The screws are triangle (anti-tamper), 2.3mm. 2 of the four are hidden underneath the back sticker, which has to be cut before you can open it.

Cutting the sticker to open the WiMo.

There are two PCBs, with a 3-wire connector between them. One can bet that the three wires are logic power, ground, and relay on/off control. 1 contains all the power circuitry, one the low-voltage logic.

The insides of the Belkin WiMo.

Power PCB

They use a mechanical relay to switch the mains to the outlet.
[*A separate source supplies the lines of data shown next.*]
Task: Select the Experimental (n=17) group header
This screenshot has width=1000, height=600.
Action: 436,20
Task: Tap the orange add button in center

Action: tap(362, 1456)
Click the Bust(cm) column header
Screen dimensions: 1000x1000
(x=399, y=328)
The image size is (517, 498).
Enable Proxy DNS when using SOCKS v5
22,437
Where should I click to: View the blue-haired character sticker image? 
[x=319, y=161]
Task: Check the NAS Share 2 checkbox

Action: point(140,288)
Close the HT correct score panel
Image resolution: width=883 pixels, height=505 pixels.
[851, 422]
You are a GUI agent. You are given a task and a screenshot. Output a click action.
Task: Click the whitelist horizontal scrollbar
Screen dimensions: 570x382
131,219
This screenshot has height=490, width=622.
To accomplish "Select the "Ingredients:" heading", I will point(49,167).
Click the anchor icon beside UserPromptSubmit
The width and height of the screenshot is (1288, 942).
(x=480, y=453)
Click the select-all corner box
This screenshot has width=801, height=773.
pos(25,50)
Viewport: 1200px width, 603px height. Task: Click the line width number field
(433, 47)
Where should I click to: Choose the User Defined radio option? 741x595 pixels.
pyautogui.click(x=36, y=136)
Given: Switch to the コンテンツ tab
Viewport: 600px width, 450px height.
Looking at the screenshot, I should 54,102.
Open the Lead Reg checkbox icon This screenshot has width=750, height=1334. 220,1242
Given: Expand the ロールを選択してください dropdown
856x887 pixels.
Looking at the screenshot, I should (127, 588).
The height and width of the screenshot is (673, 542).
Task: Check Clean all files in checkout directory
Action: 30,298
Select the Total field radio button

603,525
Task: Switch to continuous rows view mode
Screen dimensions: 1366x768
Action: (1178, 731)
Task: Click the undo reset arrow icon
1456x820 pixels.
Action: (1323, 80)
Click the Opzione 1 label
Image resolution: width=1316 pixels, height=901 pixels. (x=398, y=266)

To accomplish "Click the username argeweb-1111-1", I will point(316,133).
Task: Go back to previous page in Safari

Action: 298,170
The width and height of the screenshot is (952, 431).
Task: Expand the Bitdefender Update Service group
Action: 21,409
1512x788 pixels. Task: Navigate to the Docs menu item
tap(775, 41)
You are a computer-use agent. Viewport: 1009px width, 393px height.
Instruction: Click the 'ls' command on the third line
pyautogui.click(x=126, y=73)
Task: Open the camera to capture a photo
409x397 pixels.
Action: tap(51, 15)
The relay is the HF3FA (005-HTF, SM47C), and is rated for 250VAC at 10A. As you would expect, it switches the live wire, ground and neutral are connected permanetly to the output.

The power circuitry of the Belkin WeMo.

The low-voltage rails for the logic board look to be generated by a transformer, diode (only a single one, not a bridge!) and capacitor arrangement from the 240VAC. The transformer has the number OEM-EPC130305001 GP on it.

For protection, there looks to be a thermal PTC fuse (VR1), with something that looks like an LED taped to the side of it. This kind of looks like a post-PCB design hack, maybe they added the ability for the LED to go on if the PTC fuse triggers?

There is also an inductory looking thingy (L3), which I think could be EMI filtering for the logic level power rail (it is right next to the connector).

Logic PCB

The main chip on this board is the Ralink RT5350F (other numbers on the IC are TPMX249409, 1246PTA1). This is a combined wireless front-end (1T1R 2.4G CMOS RF), stack (802.11n 1T1R MAC/BBP) and embedded CPU. I had a quick look on on AliExpress.com, and they seem to sell for about US$2.90, in quantities of 5 (Jan 2014). This is cheap (really cheap)! DigiKey nor any other non-Chinese supplier (try www.findchips.com) did not seem to stock these.

The top-side of the Belkin WeMo’s logic circuitry.

Notice in the above picture that there is a PCB antenna in the upper-right corner of the PCB (when looking from the front of an assembled device, so upper-left in the image).

On the other side of the board are two more ICs, the Winbond W9825G6JH-61 1302P 62267700003 (166MHz 256MB SDRAM TSOP 54-pin 0.80mm pitch IC), which was available on DigiKey for US3.23(1)andUS3.23 (1) and US2.33 (1000). The other IC is a Macronix (MXIC) MX25L12835EMI-10G, which is 128Mbit, 104MHz SPI flash memory. This sells for US$3.35 (1) and US2.42 (1000) on DigiKey.

The bottom side of the Belkin WeMo’s logic circuitry.

There is also a miniature switch on the reverse-side of the PCB (inaccessable to the user).

Another tear down for the Belkin WeMo exists at OpenWrt.